Hybrid cars are selling, and they’re selling fast – to be precise, at their fastest rate in the UK. Data from last month shows new hybrid vehicles were selling almost as fast as electric ones – the first encompassing 13.9 per cent of all car purchases, the latter at 14.3 per cent.
The journey to make driving more sustainable is slow: 57 per cent of the cars sold last month were still petrol cars. So one would think any progress, big or small, is welcome.
Yet critics have pointed out that hybrid cars are not the right way forward, because they’re still heavily reliant on fossil fuels. They go in electric mode for short journeys, but consume as a petrol car does during long ones. Electric cars, on the other hand, are not powered by petrol or diesel in any way.
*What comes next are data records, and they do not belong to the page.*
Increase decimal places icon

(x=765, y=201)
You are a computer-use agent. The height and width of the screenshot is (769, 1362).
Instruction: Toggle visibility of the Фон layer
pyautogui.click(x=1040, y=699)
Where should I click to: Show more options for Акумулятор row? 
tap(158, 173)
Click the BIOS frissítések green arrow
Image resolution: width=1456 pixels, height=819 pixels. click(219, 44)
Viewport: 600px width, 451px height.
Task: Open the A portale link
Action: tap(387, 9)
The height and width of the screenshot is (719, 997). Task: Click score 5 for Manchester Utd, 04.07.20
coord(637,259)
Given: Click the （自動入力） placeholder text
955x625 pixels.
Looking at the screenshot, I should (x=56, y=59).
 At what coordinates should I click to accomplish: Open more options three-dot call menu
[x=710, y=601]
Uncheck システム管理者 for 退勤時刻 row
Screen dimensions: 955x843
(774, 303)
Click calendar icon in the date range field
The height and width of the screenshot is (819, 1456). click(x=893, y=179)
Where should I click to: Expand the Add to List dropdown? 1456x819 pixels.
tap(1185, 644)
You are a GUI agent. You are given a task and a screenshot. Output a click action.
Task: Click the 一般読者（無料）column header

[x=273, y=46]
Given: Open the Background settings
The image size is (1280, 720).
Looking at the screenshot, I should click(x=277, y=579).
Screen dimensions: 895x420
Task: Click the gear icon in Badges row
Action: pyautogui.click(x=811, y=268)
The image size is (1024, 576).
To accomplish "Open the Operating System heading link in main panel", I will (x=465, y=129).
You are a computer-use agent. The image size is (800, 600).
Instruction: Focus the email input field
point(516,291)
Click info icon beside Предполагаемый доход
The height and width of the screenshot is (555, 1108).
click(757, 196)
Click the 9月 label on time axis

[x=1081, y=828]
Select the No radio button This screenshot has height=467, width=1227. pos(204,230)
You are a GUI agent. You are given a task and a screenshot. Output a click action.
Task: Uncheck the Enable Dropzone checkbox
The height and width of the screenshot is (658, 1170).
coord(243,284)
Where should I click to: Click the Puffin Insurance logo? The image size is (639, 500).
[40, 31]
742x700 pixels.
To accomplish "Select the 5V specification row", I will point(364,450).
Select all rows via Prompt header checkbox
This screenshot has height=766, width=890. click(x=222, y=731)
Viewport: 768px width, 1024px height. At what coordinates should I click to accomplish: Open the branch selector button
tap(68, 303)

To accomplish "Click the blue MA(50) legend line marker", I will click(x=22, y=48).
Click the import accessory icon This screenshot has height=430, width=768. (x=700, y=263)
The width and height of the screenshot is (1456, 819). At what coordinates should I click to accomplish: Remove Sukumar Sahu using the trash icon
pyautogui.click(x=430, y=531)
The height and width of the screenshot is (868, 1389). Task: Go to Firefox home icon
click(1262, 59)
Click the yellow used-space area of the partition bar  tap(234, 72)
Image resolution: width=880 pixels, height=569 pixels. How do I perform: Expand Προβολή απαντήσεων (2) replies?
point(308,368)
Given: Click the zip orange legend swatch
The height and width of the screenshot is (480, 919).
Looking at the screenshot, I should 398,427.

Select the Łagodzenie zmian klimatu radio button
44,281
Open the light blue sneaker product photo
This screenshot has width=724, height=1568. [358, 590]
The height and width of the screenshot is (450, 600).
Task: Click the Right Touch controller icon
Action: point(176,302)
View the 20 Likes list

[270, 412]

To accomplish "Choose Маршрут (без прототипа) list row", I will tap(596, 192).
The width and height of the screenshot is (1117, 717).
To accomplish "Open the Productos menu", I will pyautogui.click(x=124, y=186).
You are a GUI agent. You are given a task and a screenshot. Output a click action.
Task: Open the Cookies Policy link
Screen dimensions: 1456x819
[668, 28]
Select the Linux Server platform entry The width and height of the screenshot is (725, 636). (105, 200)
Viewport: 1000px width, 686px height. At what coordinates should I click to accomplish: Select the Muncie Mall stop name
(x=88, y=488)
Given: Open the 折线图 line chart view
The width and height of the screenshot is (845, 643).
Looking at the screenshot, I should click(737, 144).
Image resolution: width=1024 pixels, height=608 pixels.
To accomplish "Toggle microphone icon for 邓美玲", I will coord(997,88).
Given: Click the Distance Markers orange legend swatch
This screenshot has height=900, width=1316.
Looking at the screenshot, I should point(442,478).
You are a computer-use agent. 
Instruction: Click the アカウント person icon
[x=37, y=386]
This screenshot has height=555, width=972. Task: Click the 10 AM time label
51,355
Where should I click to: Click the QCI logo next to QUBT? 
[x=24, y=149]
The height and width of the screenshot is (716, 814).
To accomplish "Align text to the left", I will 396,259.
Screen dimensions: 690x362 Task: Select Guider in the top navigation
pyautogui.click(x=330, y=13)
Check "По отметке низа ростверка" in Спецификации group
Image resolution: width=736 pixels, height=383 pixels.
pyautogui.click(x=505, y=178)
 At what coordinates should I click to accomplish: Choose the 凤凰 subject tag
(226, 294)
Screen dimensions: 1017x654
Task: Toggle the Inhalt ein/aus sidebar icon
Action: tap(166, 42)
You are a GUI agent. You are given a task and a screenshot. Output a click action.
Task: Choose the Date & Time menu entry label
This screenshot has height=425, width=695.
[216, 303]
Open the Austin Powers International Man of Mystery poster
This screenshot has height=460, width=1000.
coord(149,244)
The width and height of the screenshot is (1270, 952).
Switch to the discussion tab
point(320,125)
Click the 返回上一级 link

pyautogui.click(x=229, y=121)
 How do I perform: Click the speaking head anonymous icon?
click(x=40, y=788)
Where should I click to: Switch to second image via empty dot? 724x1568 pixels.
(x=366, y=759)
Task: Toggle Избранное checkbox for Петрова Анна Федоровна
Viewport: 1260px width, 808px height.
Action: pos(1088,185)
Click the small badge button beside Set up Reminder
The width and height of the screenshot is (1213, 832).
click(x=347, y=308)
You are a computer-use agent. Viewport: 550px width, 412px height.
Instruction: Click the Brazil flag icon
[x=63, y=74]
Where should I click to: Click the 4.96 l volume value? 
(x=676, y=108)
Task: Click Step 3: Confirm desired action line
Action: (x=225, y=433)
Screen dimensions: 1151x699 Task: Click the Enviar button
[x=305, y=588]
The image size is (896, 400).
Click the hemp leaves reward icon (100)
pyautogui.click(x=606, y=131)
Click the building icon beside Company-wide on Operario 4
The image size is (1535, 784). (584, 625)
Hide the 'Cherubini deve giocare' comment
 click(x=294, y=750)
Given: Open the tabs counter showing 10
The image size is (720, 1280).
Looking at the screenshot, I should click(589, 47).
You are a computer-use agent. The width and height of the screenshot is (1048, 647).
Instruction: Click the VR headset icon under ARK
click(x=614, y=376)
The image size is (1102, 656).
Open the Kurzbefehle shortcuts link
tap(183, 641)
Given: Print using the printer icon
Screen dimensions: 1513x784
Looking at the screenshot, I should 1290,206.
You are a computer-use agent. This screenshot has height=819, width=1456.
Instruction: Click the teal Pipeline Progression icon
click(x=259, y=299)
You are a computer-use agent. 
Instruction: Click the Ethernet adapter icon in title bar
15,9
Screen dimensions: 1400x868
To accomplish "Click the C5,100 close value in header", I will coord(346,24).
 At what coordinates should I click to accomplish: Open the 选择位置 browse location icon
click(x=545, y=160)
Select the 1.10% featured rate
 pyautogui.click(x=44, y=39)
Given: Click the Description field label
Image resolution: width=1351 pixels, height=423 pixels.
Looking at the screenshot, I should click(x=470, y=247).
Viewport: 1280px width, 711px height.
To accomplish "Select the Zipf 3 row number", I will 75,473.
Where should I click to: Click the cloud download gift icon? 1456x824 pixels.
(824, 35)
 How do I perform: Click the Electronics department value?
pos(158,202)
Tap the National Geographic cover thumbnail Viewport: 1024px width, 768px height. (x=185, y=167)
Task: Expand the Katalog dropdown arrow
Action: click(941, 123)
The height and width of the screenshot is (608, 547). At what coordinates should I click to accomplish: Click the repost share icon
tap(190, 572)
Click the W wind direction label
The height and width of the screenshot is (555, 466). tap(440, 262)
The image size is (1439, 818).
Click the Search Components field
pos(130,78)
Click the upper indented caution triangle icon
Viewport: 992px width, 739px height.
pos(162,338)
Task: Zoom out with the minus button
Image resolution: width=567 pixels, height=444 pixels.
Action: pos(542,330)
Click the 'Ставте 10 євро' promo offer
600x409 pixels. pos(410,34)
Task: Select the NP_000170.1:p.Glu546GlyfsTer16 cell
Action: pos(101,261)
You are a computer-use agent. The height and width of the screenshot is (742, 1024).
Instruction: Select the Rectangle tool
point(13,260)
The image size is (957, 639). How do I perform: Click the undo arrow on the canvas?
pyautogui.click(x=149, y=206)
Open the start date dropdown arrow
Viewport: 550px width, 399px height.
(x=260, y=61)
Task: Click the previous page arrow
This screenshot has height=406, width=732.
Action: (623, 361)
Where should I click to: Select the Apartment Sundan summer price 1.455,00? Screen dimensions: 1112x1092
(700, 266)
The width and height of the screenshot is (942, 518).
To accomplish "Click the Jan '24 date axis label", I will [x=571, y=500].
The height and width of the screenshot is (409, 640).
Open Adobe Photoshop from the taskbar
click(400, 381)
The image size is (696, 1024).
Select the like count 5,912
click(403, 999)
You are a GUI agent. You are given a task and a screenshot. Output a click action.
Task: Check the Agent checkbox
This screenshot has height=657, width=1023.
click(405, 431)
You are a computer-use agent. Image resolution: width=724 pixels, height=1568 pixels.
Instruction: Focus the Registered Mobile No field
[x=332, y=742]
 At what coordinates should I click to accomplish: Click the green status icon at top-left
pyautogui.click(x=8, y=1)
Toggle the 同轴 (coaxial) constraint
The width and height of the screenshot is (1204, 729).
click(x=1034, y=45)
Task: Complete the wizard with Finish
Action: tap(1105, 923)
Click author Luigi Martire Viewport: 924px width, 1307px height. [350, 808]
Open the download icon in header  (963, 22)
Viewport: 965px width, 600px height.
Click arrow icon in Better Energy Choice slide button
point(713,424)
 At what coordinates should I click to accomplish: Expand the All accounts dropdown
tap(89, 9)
But people are choosing hybrid – and for a reason. These cars’ batteries charge while you’re driving, which means no contact with the complex charging infrastructure that electric cars need. With 74 per cent of EV owners disappointed with public infrastructure, according to research by Which?, many Brits are waiting to make the electric switch, in the hope the government improves the quality and quantity of charging points.
Electric cars are also getting more expensive. City A.M. previously reported how the chief executive of Stellantis warned middle classes can’t afford them anymore. Inflation is pushing general car prices up, and the energy crisis is pushing energy prices even higher. Against this backdrop, hybrid cars can seem a sensible, more affordable alternative.
Hybrid cars might be fine in places where people mainly make short journeys – especially within cities. But their reliance on fossil fuels becomes problematic the second you step out of a city like London, where people drive long distances every day.
The government has a 2030 target: ending the sale of new petrol and diesel cars, and only having electric and hybrid cars on the streets by then. This won’t be possible as long as electric cars are unaffordable for the majority of people. A lot of those buying hybrid vehicles are wanna-be-electric buyers. We need to free up the space so they can make the most conscious choice available.